Gilles n’eut aucune peine à retrouver la maison, bien que la nuit fût noire et la lune pas encore levée, grâce à certain bouquet de trois ormes qu’il avait repéré au lever du jour. C’était, sous un grand toit en pente, une construction à un seul étage avec des fenêtres assez hautes présentement habillées de leurs volets de bois. Mais on pouvait apercevoir un peu de lumière filtrant par les fentes de ces volets. Il y avait donc quelqu’un. Restait seulement à savoir si ce quelqu’un était bien Fersen.
Afin de s’en assurer sans déranger personne, Gilles choisit d’escalader le mur grâce au lierre, certainement centenaire, qui le couvrait d’un épais manteau. De là-haut il découvrit un jardin plein d’herbes folles au milieu desquelles il se laissa tomber sans autre bruit qu’un léger froissement. Un instant il y demeura accroupi, guettant si sa chute avait attiré l’attention de quelqu’un mais rien ne vint, que le cri désagréable d’un engoulevent qui devait nicher dans l’un des grands arbres auxquels s’adossait la maison.
À grandes enjambées, il marcha vers elle, s’approcha de l’une des fenêtres éclairées, colla son œil à la fente d’un volet et s’accorda un sourire de satisfaction : le Suédois était bien là. Assis à un petit bureau à la lumière de trois bougies plantées dans un chandelier d’argent, il écrivait une lettre qui devait être passionnante si l’on en jugeait l’ardeur inhabituelle qui colorait son visage pâle et le sourire plein de tendresse qu’il adressait de temps en temps à son papier tandis que la plume courait sans hésiter sur la feuille blanche.

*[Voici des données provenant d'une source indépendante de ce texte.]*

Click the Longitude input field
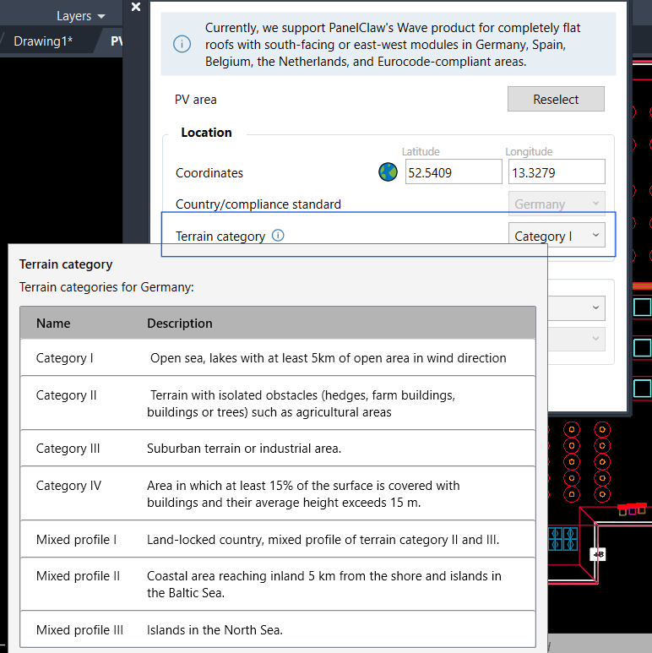This screenshot has height=653, width=652. click(x=556, y=172)
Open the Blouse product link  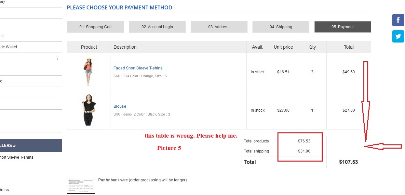tap(120, 106)
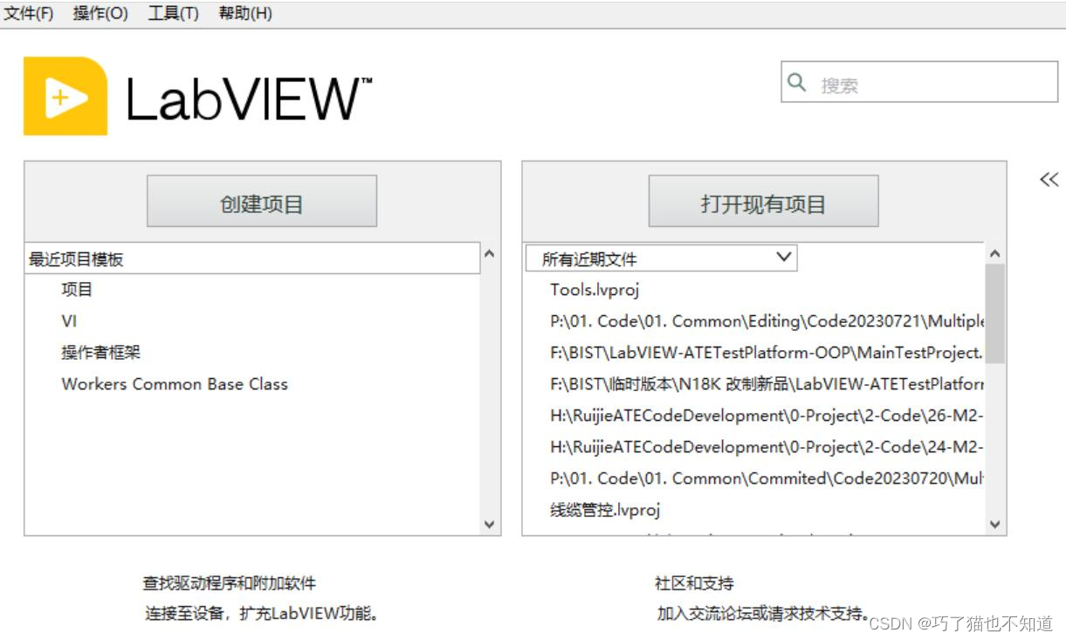Click the dropdown chevron next to 所有近期文件
This screenshot has height=640, width=1066.
(x=783, y=258)
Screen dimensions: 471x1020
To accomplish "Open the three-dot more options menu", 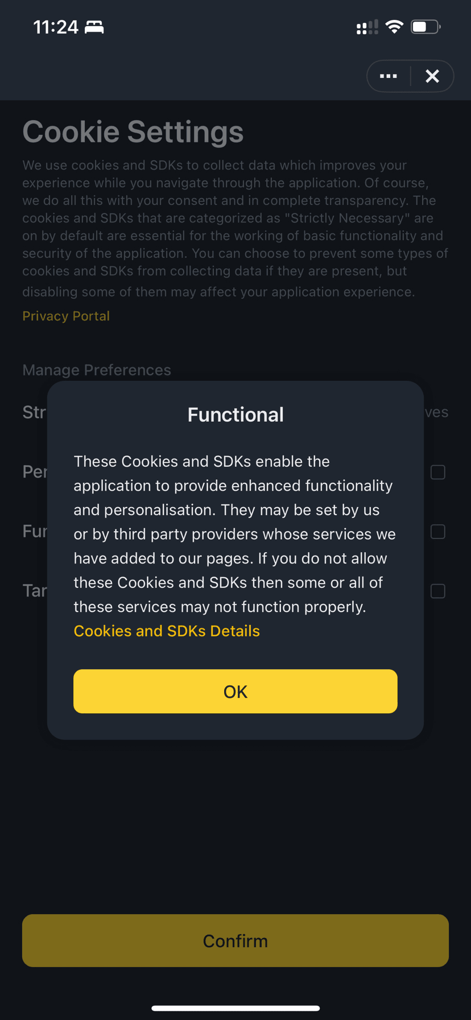I will (x=389, y=76).
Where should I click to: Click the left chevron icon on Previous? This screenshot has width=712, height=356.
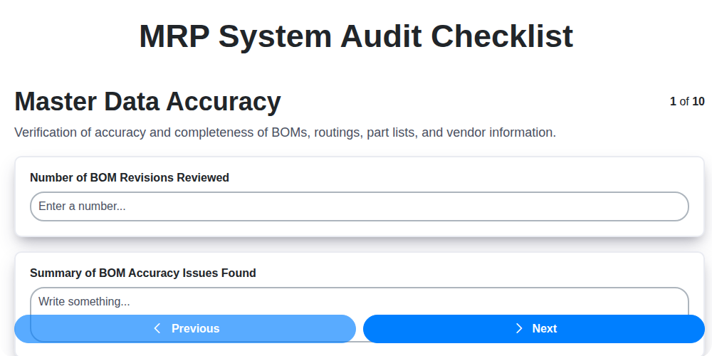(157, 328)
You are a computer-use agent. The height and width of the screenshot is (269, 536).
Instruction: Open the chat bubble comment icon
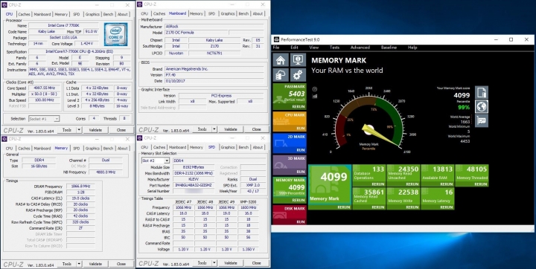[482, 121]
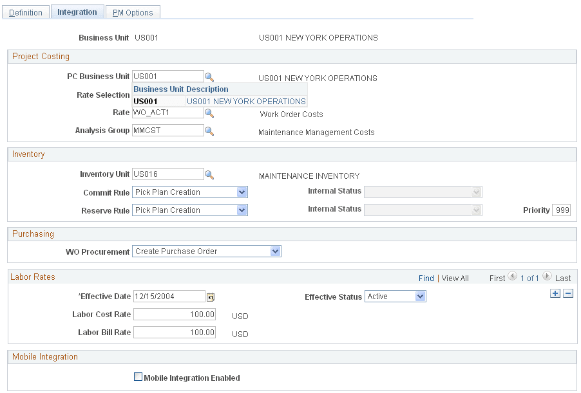Click the previous-row arrow in Labor Rates
The image size is (581, 393).
[x=513, y=278]
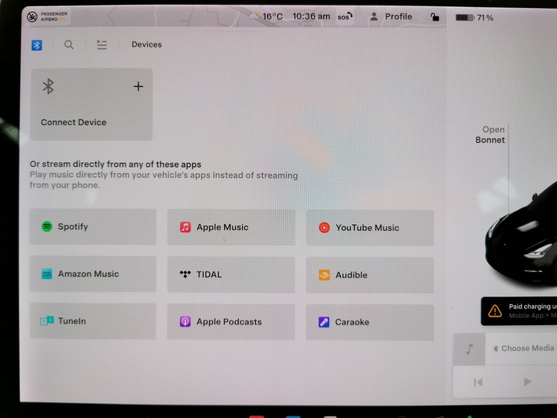This screenshot has height=418, width=557.
Task: Tap the Paid charging warning notification
Action: click(520, 311)
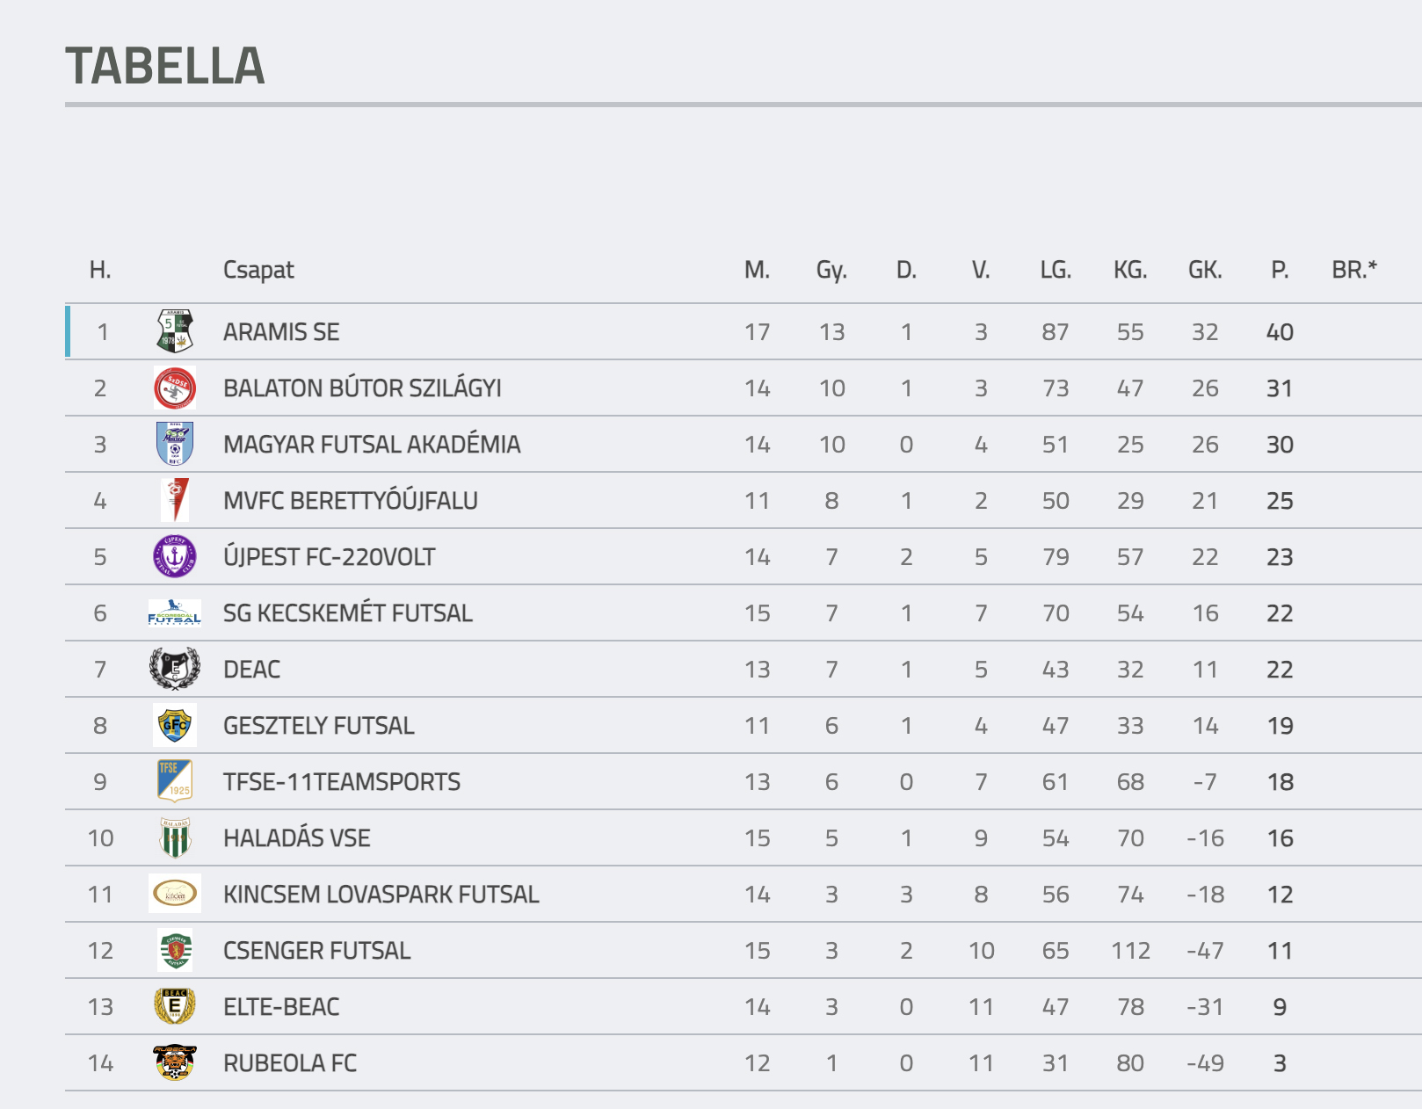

Sans plus attendre, Gilles frappa, du poing, plusieurs coups au volet. Il put voir Fersen tressaillir, se tourner, sourcils froncés vers la fenêtre mais sans lâcher sa plume et sans quitter sa chaise. Alors, il frappa plus fort.
— Ouvre ! dit-il en s’efforçant de ne donner que juste ce qu’il fallait de voix. C’est moi, Gilles !
Cette fois le Suédois bondit et le chevalier n’eut que le temps de reculer pour ne pas recevoir le volet dans la figure. La lumière de l’intérieur l’éclaira presque entièrement.
— Excuse-moi ! dit-il. Tu m’avais dit, ce matin, que cette maison était la tienne et comme il fallait à tout prix que je te parle, je me suis permis de venir frapper à ta fenêtre.
— Tu as bien fait, mais pourquoi pas à la porte ?
— Je n’étais pas certain que c’était la bonne maison et je ne me voyais pas venant réclamer le comte de Fersen chez n’importe qui. Puis-je entrer ?
— Je t’en prie…
Tournemine enjamba l’appui de la fenêtre et se trouva dans un petit salon tendu d’indienne à fleurs blanches et bleues. Les sièges et les rideaux étaient faits du même tissu candide et un énorme bouquet de roses d’automne avait abandonné quelques-uns de ses pétales sur la marquetterie d’un petit clavecin, auprès d’une écharpe de soie bleu Nattier. Près d’une porte entrouverte que Fersen, après avoir soigneusement clos volets et fenêtre, se hâta d’aller refermer, il y avait une petite bibliothèque pleine de livres reliés en bleu. En résumé cette pièce, dans sa grâce un peu campagnarde, ne ressemblait en rien au salon d’un colonel suédois… à moins qu’elle n’ait été arrangée en vue d’une visite féminine.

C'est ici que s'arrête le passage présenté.